Given problem -
Format the lines below as a numbered list, skipping blank lines and omitting the pictures.
>> START
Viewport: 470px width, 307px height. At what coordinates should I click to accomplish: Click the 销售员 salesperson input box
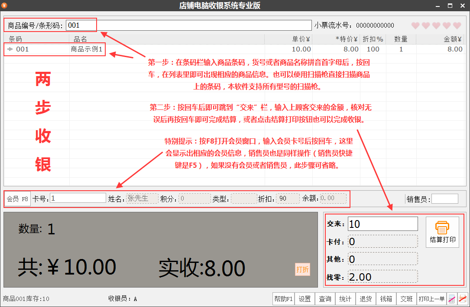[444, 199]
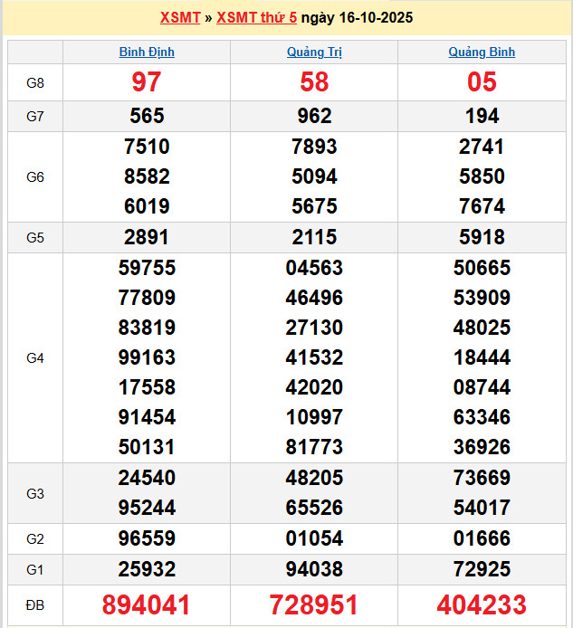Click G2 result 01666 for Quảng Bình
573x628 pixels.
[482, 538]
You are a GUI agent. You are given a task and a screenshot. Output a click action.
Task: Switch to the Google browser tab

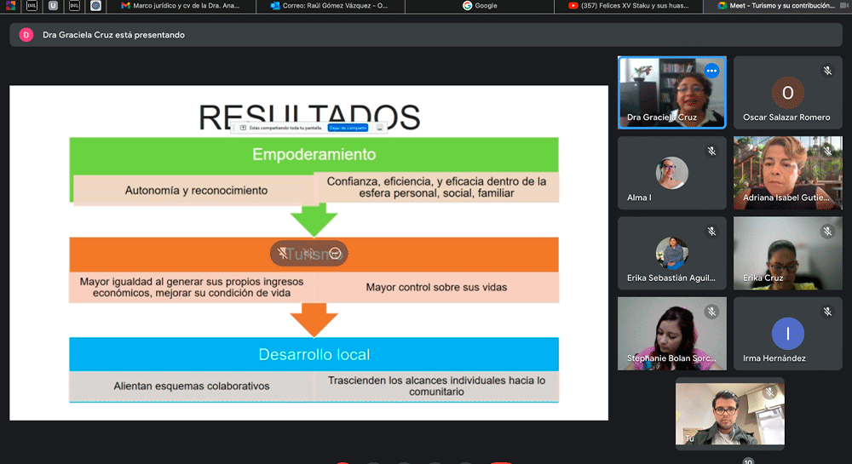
>> END
Task response -
1. Viewport: 470px width, 307px height. At what coordinates should I click to accomplish: Click the 销售员 salesperson input box
2. [444, 199]
3. Click G2 result 01666 for Quảng Bình
4. 573x628 pixels.
5. [482, 538]
6. You are a GUI agent. You are given a task and a screenshot. Output a click action.
7. Task: Switch to the Google browser tab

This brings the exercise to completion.